▶ [Goal of the exercise] Go through the material and copy every line in which "text" appears.

▶ [Provided information]
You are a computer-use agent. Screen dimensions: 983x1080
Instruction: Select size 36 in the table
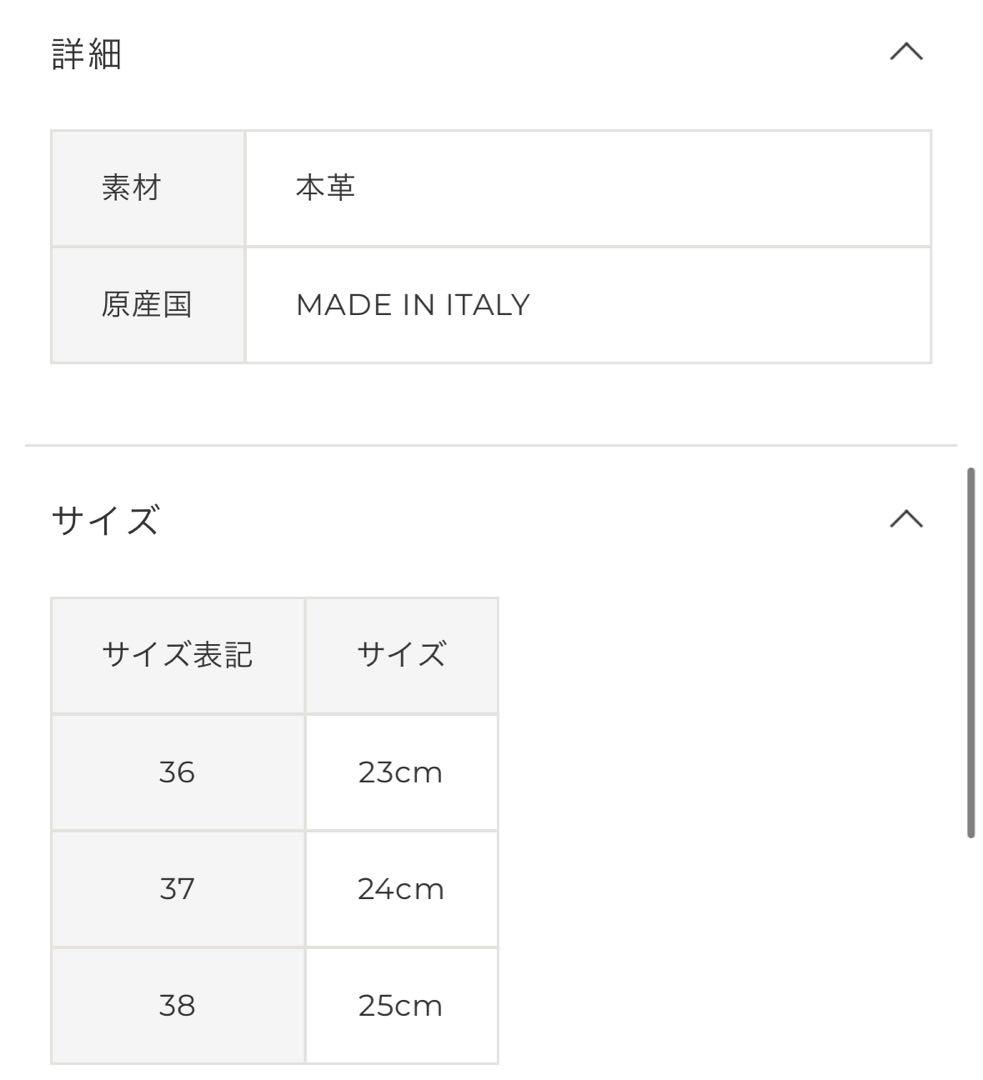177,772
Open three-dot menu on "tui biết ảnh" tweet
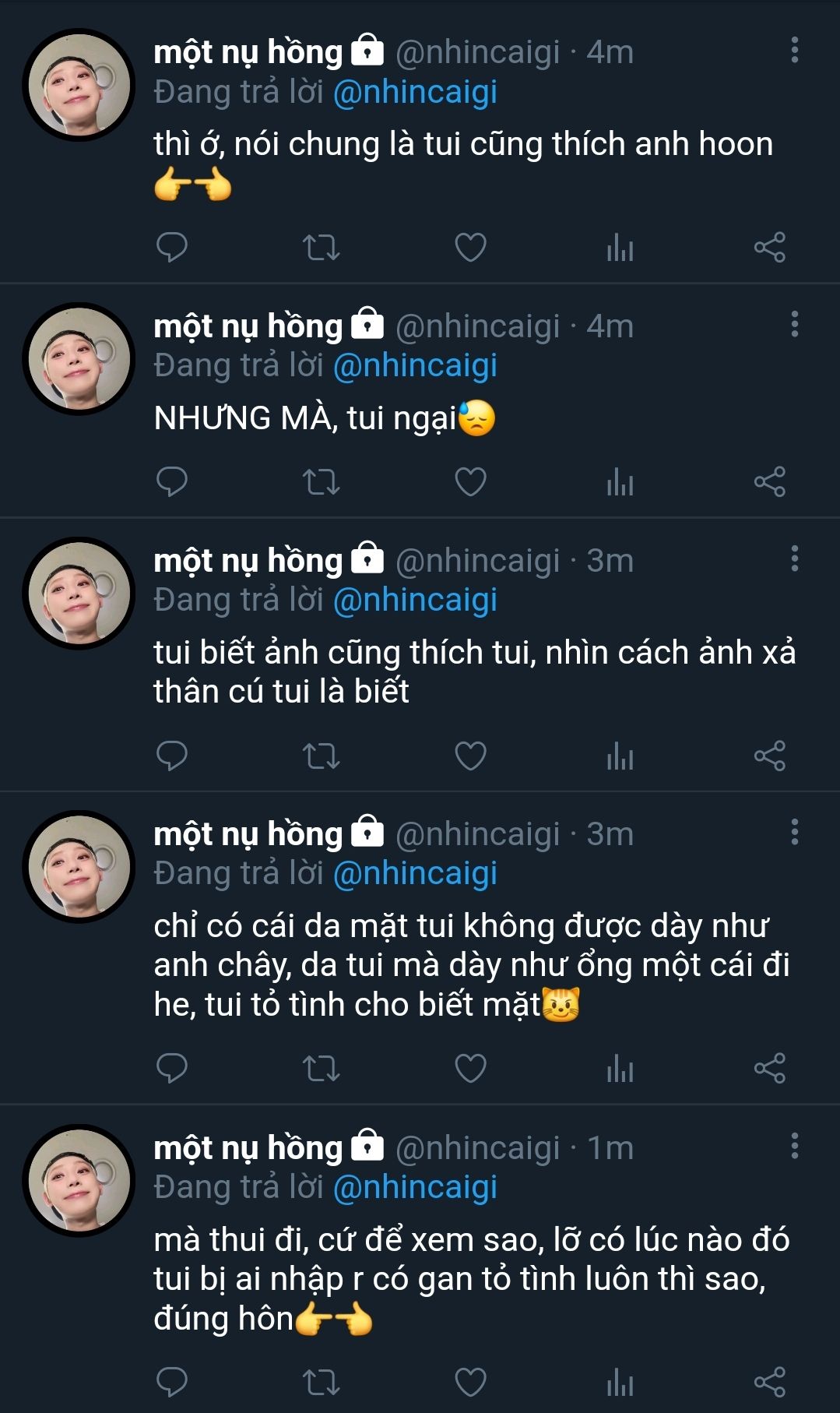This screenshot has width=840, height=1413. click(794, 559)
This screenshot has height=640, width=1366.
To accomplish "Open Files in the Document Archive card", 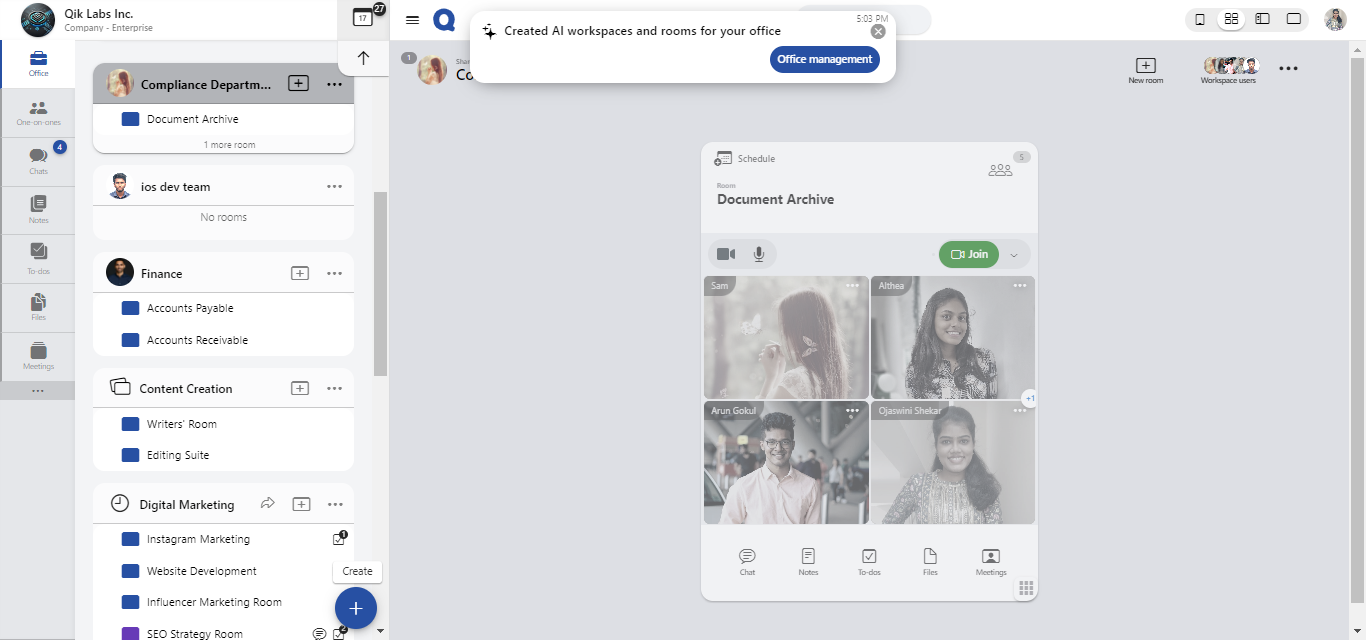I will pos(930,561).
* * *
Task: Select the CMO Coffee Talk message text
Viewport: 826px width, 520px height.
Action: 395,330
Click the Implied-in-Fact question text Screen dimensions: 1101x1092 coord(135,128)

▶ [Exercise result]
Task: Select the CMO Coffee Talk message text
Click the Implied-in-Fact question text Screen dimensions: 1101x1092 coord(135,128)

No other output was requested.